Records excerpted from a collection
****************

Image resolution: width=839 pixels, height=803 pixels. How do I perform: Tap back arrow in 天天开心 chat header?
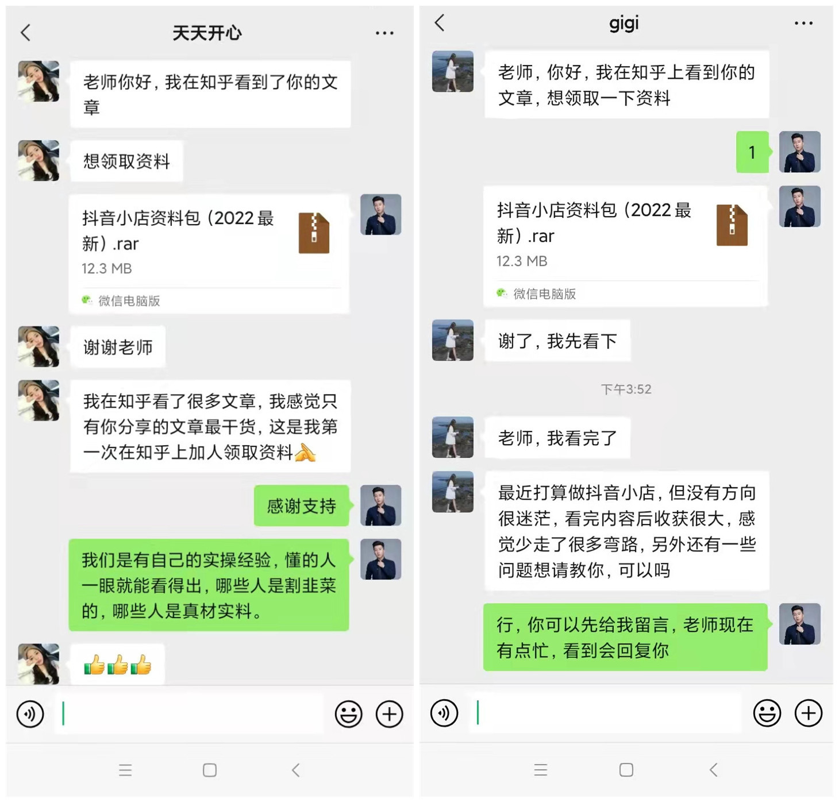(x=25, y=33)
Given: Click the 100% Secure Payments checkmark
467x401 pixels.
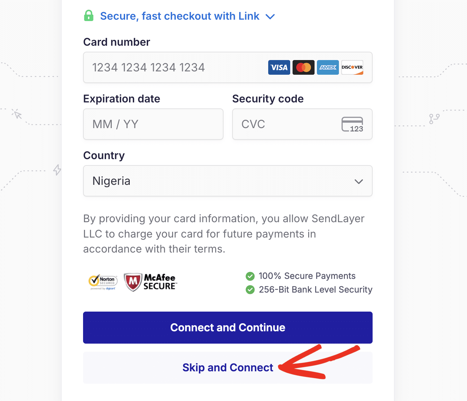Looking at the screenshot, I should point(250,276).
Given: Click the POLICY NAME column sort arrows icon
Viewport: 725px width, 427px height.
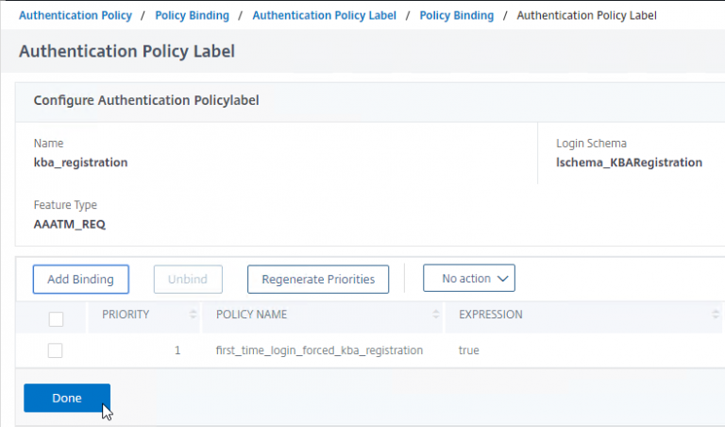Looking at the screenshot, I should (436, 315).
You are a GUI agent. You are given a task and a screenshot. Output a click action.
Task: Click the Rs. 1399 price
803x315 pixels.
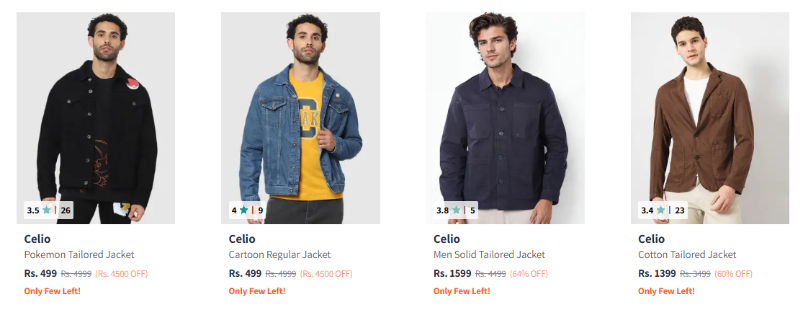(x=657, y=274)
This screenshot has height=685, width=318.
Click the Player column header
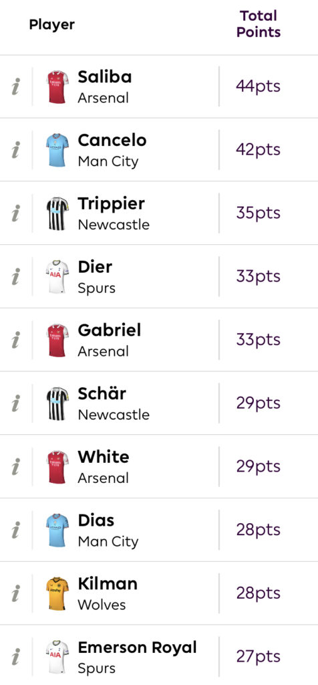(52, 25)

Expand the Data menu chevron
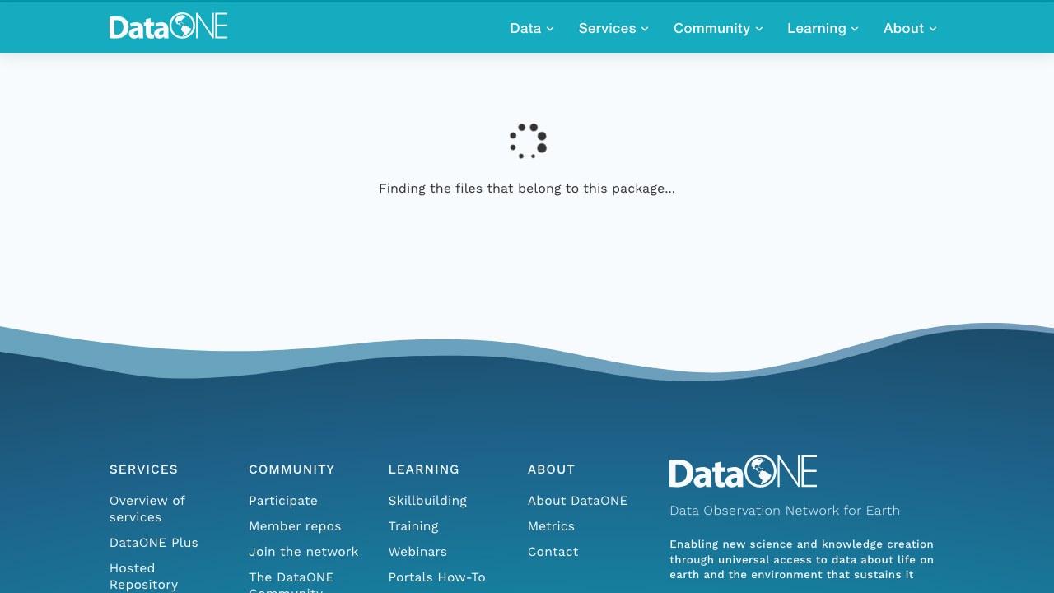(x=550, y=29)
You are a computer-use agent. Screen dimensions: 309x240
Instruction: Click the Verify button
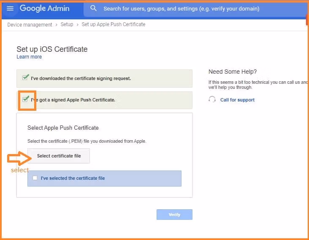pyautogui.click(x=174, y=214)
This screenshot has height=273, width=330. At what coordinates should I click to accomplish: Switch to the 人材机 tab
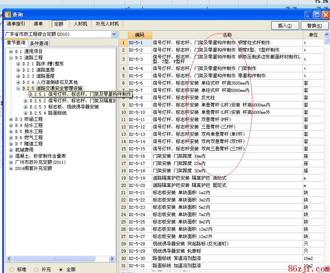coord(80,24)
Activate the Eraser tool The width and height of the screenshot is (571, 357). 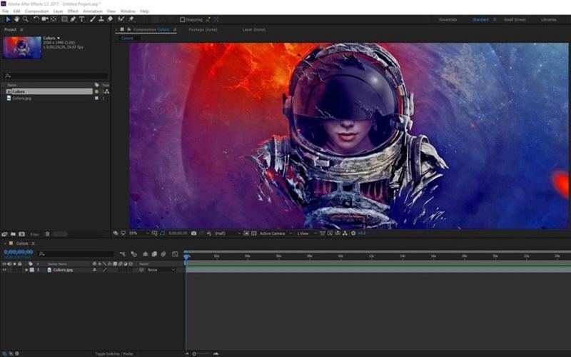click(x=109, y=19)
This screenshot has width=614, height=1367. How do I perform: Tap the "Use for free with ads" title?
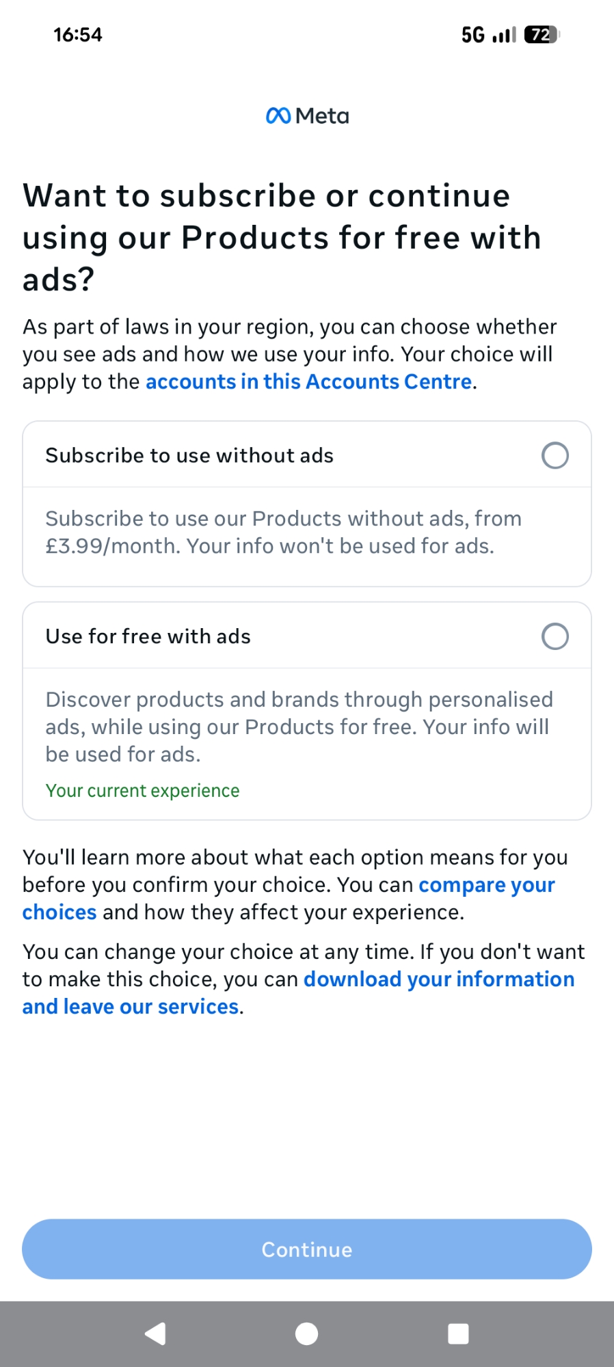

****************

**Exercise directions**
Each line above that carries the string "agent" has to be returned.

**Exercise answer**
You are a GUI agent. You are given a task and a screenshot. Output a click action.
You are a computer-use agent. Screen dimensions: 309x240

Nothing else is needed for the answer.